Odyssey: Architecture and Literature
Chief Curator Ou Ning has chosen nine key representative architectural designs constructed over the past ten years around China as participating works of the Biennale. Nine prominent writers are invited to explore the nine chosen buildings. Each writer writes a fictional story that links architecture and individuals through their own experience and imagination.
The nine writers include Han Dong, Zhu Wen, Ching-yueh Roan, Lu Nei, Hu Shuwen, Hu Fang, Hon Lai-chu, Sheng Keyi and Zhang Yueran. They will respectively write about Luyeyuan Stone Sculpture Art Museum (Jiakun Architects, Chengdu, Sichuan Province, 2002); Yaluntzangpu Boat Terminal (Zhang Ke+Standard Architecture, Tibet, 2008); Slit House (Atelier Zhang Lei, Nanjing, 2007); Xiangshan Campus, China Academy of Art (Wang Shu, Hangzhou, 2008); Well Hall and Father’s House (MADA s.p.a.m., Lan Tian, Xi’an Province, 2005); Guangzhou Opera House (Zaha Hadid Architects, Guangzhou, 2009); Urban Tulou (Meng Yan, Liu Xiaodu, Wang Hui + URBANUS Architecture and Design, Nanhai, Guangdong Province, 2008); Vanke Center (Steven Holl Architects, Shenzhen, 2009) and Dashawan Beach Facility, Lianyungang (Zhu Xiaofeng + Scenic Architecture Office, Liandao, Lianyungang, Jiangsu Province, 2007).
What has made the Odyssey project different is to draw attention to the experimental, the undefined, the under-analysed. There was a time that a whole genre called “architectural fiction” could be traced: from Italo Calvino’s Invisible Cities, Edward Carey’s Observatory Mansions, Ayn Rand’s The Fountainhead, Fritz Lang’s Metropolis, Kubrick’s 2001: A Space Odyssey to Ridley Scott’s Blade Runner. The stories being produced – based on particular buildings or featuring architects – might set one’s imagination going more effectively than other publications.

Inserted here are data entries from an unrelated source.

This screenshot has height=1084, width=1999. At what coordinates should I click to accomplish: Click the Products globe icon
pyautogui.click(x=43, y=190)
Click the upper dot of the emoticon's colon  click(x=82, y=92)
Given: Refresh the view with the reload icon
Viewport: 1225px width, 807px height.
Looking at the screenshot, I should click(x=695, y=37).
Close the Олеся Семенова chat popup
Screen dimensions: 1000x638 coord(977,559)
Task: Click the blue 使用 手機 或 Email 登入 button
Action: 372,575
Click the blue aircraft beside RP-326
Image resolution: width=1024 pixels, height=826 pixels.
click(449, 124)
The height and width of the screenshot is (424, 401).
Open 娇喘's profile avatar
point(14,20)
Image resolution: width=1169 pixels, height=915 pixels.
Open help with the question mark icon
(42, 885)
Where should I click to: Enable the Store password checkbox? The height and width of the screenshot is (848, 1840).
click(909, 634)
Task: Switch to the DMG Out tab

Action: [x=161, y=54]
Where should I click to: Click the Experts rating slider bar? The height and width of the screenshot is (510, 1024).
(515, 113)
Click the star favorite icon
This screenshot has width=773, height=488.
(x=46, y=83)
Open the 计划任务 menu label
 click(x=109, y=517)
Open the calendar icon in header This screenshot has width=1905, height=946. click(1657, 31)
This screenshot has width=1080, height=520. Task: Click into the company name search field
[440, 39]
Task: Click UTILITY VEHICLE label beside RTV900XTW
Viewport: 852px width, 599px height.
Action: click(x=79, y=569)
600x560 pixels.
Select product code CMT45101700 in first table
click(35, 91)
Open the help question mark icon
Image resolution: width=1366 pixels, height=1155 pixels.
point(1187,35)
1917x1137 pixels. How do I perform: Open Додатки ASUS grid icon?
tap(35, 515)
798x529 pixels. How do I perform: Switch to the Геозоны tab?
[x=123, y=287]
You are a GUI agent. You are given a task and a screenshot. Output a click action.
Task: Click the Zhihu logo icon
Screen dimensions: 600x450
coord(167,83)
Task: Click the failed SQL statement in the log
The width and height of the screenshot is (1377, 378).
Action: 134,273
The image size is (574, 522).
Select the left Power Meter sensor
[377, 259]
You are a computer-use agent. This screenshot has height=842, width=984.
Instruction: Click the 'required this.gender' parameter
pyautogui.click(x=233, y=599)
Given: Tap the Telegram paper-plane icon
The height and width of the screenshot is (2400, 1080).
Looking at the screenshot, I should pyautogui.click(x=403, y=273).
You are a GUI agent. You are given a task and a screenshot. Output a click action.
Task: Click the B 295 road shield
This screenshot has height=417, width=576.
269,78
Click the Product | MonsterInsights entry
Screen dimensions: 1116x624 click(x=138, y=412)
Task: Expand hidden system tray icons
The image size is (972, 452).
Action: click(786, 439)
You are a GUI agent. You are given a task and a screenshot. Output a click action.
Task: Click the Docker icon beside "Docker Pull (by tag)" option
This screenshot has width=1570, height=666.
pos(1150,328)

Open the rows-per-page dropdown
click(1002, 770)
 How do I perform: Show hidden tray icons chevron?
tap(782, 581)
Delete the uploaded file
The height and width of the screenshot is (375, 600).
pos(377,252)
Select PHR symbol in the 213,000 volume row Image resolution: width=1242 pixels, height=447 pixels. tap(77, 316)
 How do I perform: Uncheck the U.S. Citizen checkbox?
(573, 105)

This odyssey, through buildings, geographies, literary worlds, starts in south China, in Shenzhen, the birthplace of contemporary China’s urbanisation fever. From there, people go east and then west, ending up in Pai, a small town in Tibet. Odyssey, we hope, will be an imaginative voyage of discovery: a slice of history in the making.
The audience will also have chance to visit these selected buildings with the company of the architects who designed them. After reading the novels, if you are interested in visiting any of the listed buildings, you can register your name online. When the applicants reach a certain number, designated travel agencies will form a tour group for the applicants.
Renowned writer and film director Zhu Wen has been invited to not only contribute a piece of fiction but to also produce a film documenting this project and linking the nine points together. The documentary will be screened during the opening ceremony of the Biennale.